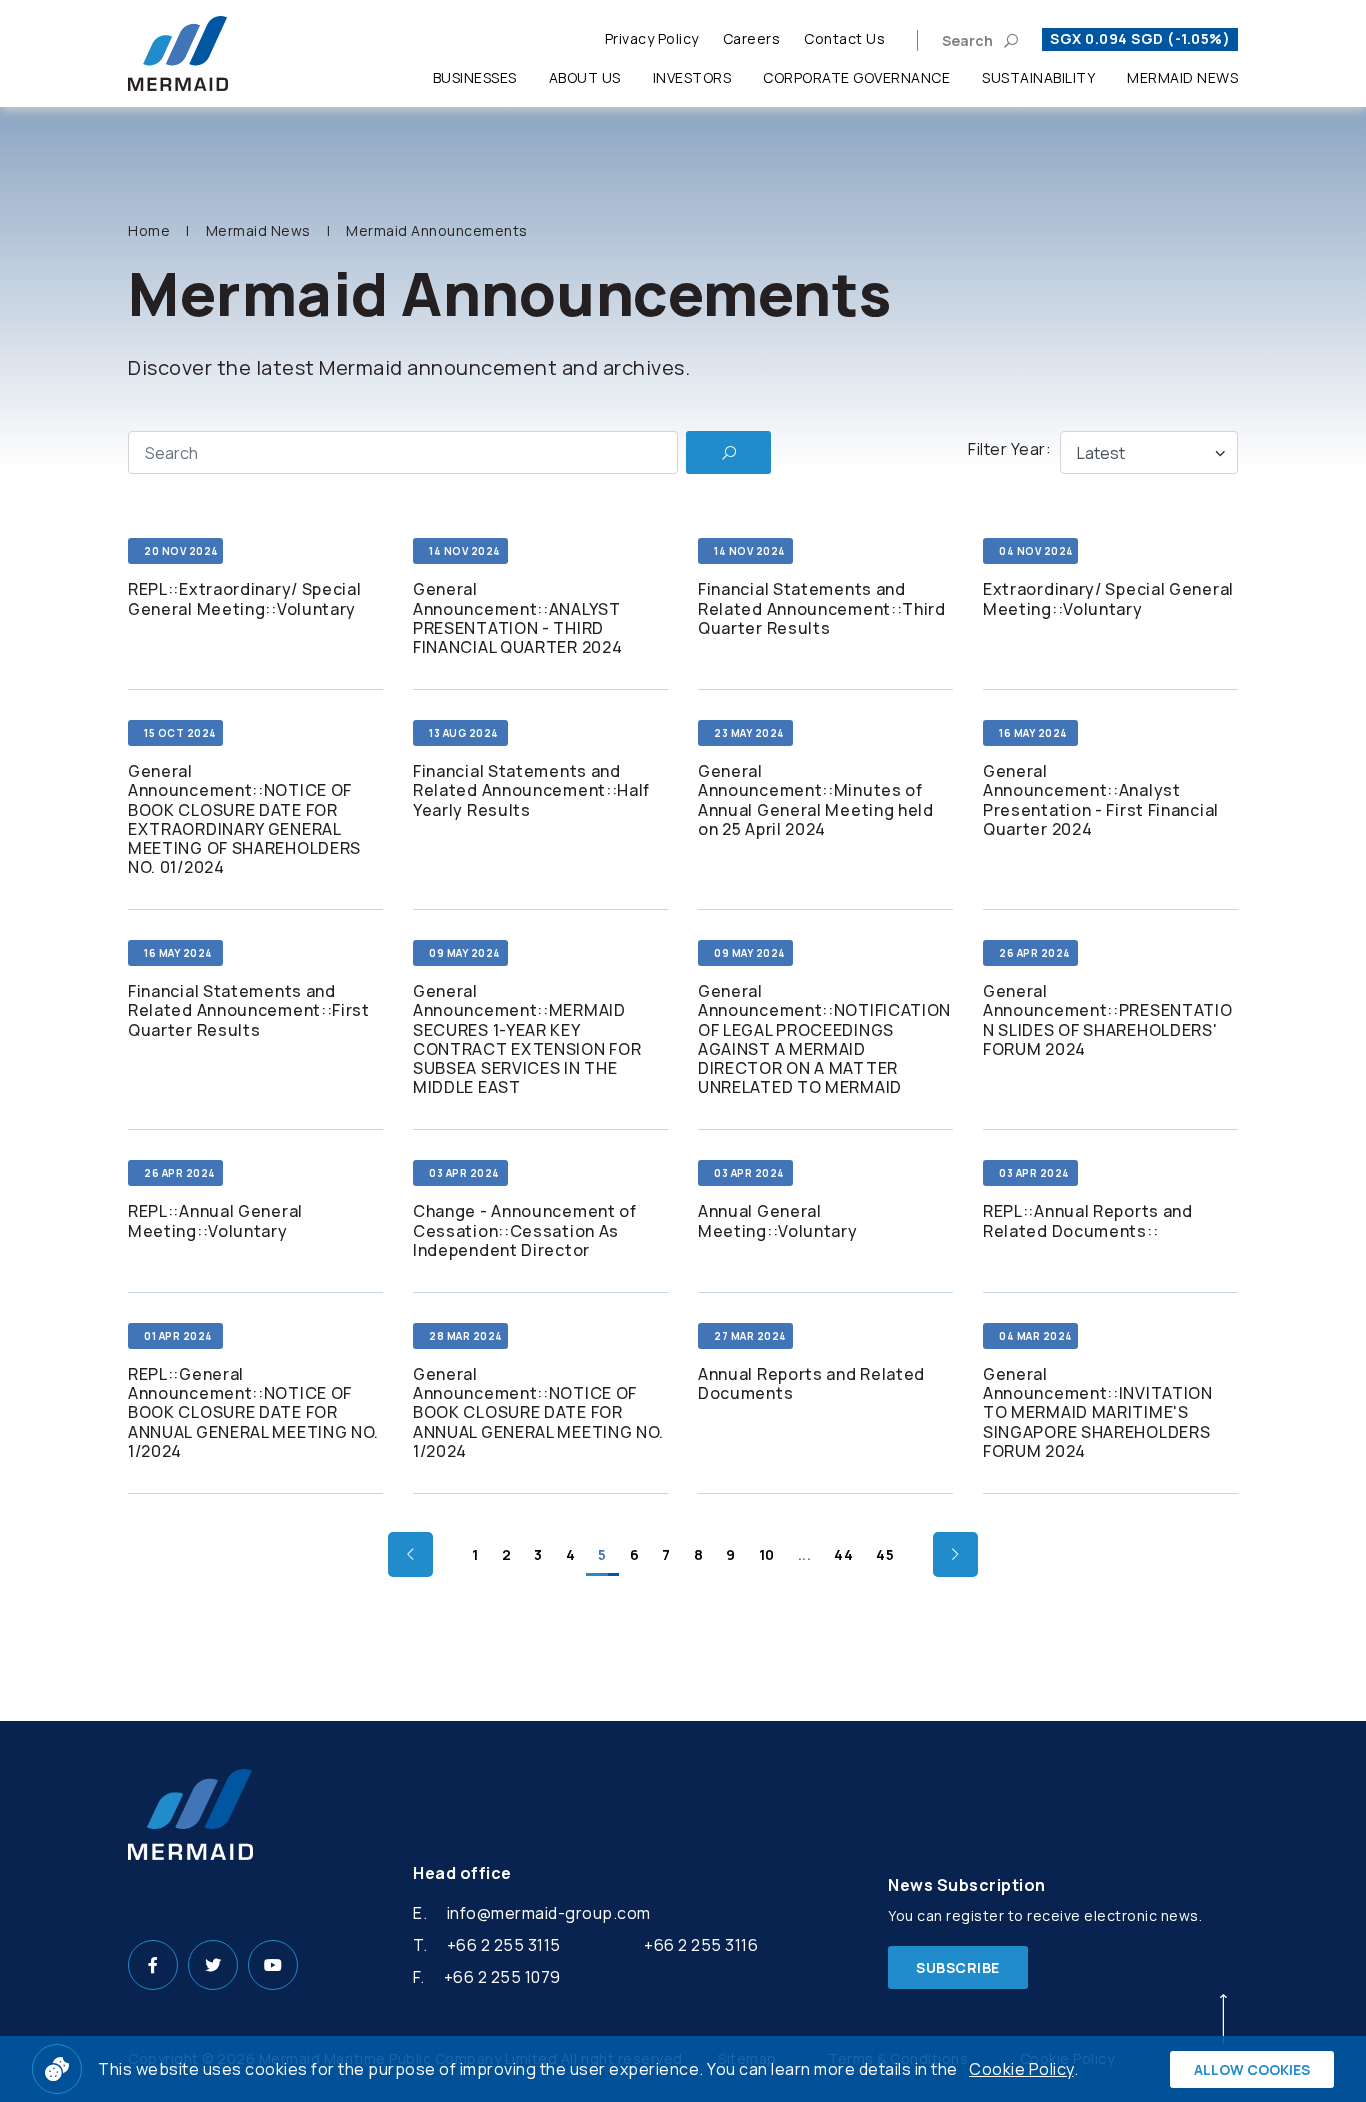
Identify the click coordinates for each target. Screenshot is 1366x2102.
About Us (585, 77)
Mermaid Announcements (437, 230)
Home (149, 230)
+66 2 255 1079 (502, 1977)
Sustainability (1038, 77)
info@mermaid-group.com (549, 1913)
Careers (752, 38)
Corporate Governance (856, 77)
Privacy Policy (652, 38)
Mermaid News (1182, 77)
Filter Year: (1009, 449)
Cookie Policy (1021, 2069)
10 (767, 1554)
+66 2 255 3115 (504, 1945)
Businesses (475, 77)
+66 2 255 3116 (701, 1945)
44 (843, 1554)
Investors (692, 77)
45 (885, 1554)
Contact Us (844, 38)
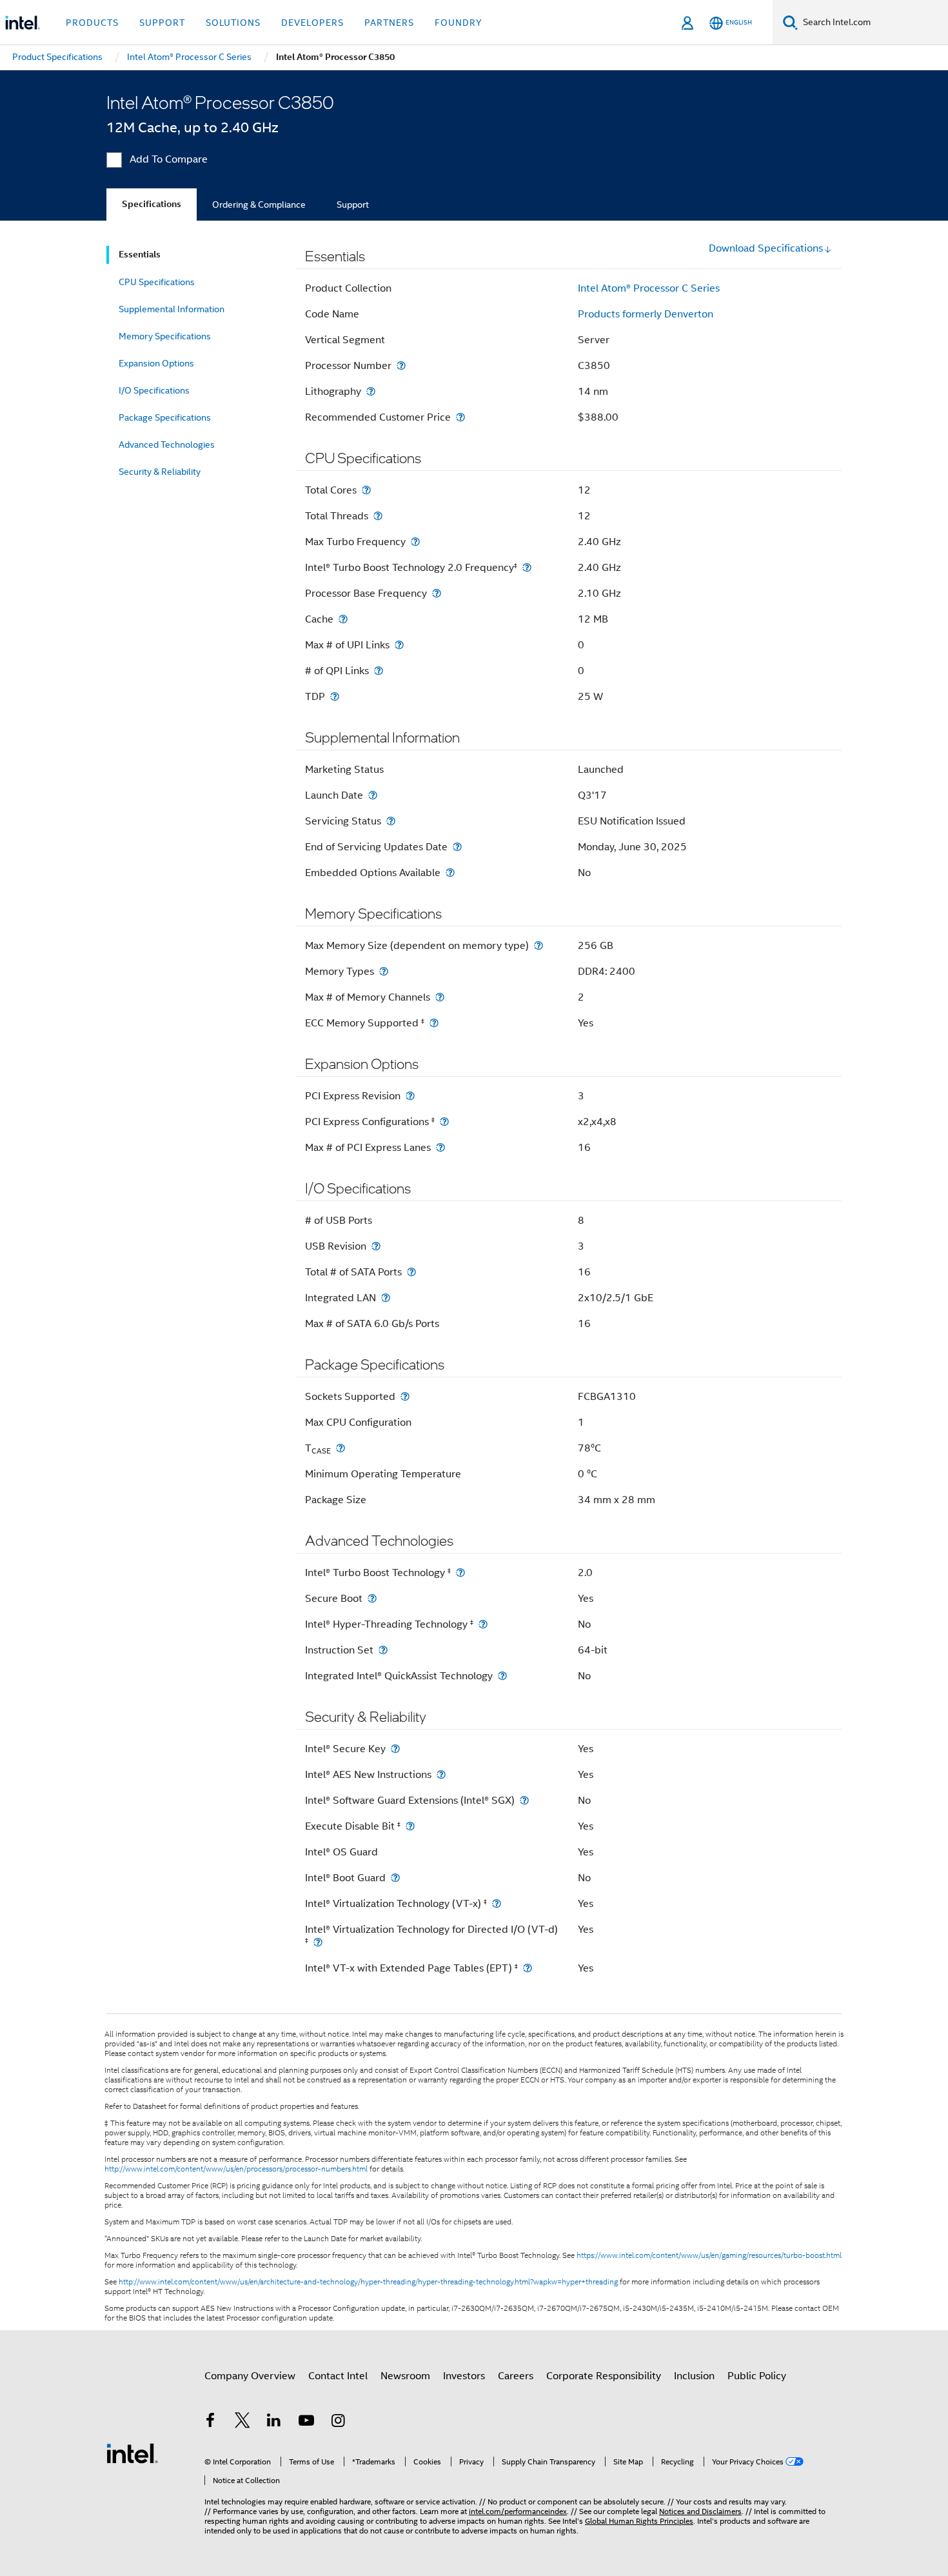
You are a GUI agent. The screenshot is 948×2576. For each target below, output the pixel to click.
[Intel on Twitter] (242, 2422)
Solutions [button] (233, 22)
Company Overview (249, 2376)
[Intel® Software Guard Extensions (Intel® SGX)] (524, 1800)
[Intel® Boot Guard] (395, 1877)
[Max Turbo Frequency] (415, 541)
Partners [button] (389, 22)
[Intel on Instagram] (338, 2422)
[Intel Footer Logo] (132, 2452)
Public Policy (756, 2376)
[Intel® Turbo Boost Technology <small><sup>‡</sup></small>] (460, 1572)
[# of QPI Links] (378, 670)
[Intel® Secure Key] (395, 1748)
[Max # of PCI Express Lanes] (440, 1147)
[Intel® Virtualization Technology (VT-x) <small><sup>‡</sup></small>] (496, 1903)
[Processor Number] (401, 365)
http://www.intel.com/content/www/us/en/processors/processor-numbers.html (236, 2169)
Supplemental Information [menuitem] (171, 309)
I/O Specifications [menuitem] (154, 390)
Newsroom (405, 2376)
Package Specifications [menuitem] (165, 417)
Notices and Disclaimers (700, 2511)
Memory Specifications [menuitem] (165, 336)
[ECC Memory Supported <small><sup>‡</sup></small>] (434, 1022)
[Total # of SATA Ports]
—————
| WHAT IS BEING ASKED |
Copy exactly the lines from the one containing "Package Specifications [menuitem] (165, 417)" through the last line of the records, both included, and nothing else.

| WRITTEN ANSWER |
Package Specifications [menuitem] (165, 417)
Notices and Disclaimers (700, 2511)
Memory Specifications [menuitem] (165, 336)
[ECC Memory Supported <small><sup>‡</sup></small>] (434, 1022)
[Total # of SATA Ports]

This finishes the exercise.